** BEGIN Text block **
Three Ways Of Looking At Character

There are many ways of looking at character: flat vs rounded, static vs dynamic and stylised versus natural. These distinctions are explained below.

FLAT/ROUNDED

flat-rounded

Is this character more ‘flat’ or more ’rounded’?

This distinction was first made by E.M. Forster in Aspects of the Novel, who said that a round character is one who is capable of surprise.

I would like to carve my novel in a piece of wood. My characters—I would like to have them heavier, more three-dimensional…. My characters have a profession, have characteristics; you know their age, their family situation, and everything. But I try to make each one of those characters heavy, like a statue, and to be the brother of everybody in the world.

Georges Simenon

In any work of literature there is a place for characters of both orientations.

FLAT CHARACTERS
  • Are by nature 2D and without colour
  • Typically have one stand-out trait or none at all
  • Are often either ‘good’ or ‘evil’
  • Actions are predictable
  • Common in formulaic fiction
  • The characters in Winnie the Pooh are all flat, but collectively make up parts of a single character (Christopher Robin), who is not flat
  • But a flat character is not necessarily artistically worse than a rounded one — whatever serves the story is good.
  • Respond in predictable, mechanical ways. This makes flat characters very useful in comedy or in suspense stories (e.g. horror and thriller).
ROUNDED CHARACTERS
  • More closely approximates a real person
  • Possess a number of traits
  • We can’t predict their behaviour
  • Protagonists aren’t necessarily rounded, though are more likely to be so
  • Secondary characters aren’t necessarily flat, though are more likely to be so
  • In children’s literature, the rounded characters are generally less complex than they would be in real life, for simplicity’s sake

Basically, rounded characters are individuated characters. Individuated characters are detailed.
** END Text block **
** BEGIN Record list **
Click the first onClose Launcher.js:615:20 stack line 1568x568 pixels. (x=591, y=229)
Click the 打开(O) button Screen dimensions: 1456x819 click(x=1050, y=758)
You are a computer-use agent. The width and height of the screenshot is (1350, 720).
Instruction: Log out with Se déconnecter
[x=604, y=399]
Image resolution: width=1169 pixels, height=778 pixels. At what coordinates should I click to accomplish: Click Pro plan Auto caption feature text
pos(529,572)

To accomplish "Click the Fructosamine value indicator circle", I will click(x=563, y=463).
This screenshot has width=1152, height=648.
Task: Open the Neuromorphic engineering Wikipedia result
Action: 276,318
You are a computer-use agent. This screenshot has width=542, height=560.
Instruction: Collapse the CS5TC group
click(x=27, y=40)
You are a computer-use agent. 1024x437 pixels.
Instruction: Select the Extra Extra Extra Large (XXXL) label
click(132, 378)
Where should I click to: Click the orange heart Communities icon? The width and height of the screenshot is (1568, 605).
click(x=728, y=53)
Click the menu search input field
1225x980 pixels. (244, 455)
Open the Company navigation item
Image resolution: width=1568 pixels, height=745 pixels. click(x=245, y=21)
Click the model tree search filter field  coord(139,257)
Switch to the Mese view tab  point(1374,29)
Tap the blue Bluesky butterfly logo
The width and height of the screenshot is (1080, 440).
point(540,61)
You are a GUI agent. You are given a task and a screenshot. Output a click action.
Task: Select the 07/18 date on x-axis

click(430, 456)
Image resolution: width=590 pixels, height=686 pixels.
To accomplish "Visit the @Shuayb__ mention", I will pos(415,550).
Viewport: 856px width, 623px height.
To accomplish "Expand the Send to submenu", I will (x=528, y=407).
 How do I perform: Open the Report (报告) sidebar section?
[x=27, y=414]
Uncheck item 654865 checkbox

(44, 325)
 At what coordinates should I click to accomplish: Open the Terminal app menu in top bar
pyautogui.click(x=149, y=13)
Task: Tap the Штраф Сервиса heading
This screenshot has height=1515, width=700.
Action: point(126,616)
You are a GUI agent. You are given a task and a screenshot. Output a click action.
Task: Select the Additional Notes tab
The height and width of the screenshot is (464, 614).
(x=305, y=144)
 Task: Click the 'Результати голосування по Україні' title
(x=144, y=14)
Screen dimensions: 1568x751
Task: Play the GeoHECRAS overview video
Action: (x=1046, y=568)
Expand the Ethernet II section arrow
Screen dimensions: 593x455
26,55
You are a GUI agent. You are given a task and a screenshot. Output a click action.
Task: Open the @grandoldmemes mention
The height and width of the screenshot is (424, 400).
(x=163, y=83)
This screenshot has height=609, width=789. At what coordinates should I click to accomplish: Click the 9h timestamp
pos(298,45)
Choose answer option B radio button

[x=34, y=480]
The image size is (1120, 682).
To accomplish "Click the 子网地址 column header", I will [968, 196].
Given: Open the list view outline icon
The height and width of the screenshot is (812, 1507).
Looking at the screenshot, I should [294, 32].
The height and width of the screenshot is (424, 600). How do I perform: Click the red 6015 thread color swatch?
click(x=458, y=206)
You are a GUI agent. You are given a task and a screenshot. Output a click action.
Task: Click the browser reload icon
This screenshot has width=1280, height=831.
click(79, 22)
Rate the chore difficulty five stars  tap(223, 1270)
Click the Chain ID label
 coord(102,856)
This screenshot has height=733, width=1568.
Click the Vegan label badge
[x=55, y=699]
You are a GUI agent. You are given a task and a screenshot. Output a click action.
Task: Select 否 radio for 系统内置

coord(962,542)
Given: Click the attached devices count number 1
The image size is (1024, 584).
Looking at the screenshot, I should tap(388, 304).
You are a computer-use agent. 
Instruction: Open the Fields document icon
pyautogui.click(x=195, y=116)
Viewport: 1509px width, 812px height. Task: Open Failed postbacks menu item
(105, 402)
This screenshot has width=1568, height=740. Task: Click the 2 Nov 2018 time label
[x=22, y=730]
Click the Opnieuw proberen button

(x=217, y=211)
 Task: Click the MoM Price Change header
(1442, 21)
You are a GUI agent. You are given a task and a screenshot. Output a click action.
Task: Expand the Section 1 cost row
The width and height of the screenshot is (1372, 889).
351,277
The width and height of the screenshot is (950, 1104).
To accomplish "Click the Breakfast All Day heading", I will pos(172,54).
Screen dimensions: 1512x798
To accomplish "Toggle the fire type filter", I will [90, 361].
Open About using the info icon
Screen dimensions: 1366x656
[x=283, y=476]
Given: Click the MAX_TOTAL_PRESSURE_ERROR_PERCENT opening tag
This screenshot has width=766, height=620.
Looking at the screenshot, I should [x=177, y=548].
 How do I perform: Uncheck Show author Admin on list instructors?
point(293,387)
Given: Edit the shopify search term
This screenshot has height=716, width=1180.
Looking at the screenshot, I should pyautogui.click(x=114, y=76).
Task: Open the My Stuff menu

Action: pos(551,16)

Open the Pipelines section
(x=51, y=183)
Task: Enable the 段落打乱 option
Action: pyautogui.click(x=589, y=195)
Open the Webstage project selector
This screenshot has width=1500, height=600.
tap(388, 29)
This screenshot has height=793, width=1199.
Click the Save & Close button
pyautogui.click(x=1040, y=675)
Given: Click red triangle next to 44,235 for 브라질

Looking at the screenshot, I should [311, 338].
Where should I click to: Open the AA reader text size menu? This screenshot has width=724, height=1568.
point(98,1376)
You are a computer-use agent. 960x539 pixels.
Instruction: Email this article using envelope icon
** END Record list **
To do:
1) From the passage on character, return the words starting with "Three Ways Of" and going on through "are explained below.".
2) According to the passage on character, who first made the distinction between flat and rounded characters, and in what work?
The data above plays no part in the work that comes next.

Expected outputs:
1)
Three Ways Of Looking At Character

There are many ways of looking at character: flat vs rounded, static vs dynamic and stylised versus natural. These distinctions are explained below.

2) E.M. Forster, in Aspects of the Novel.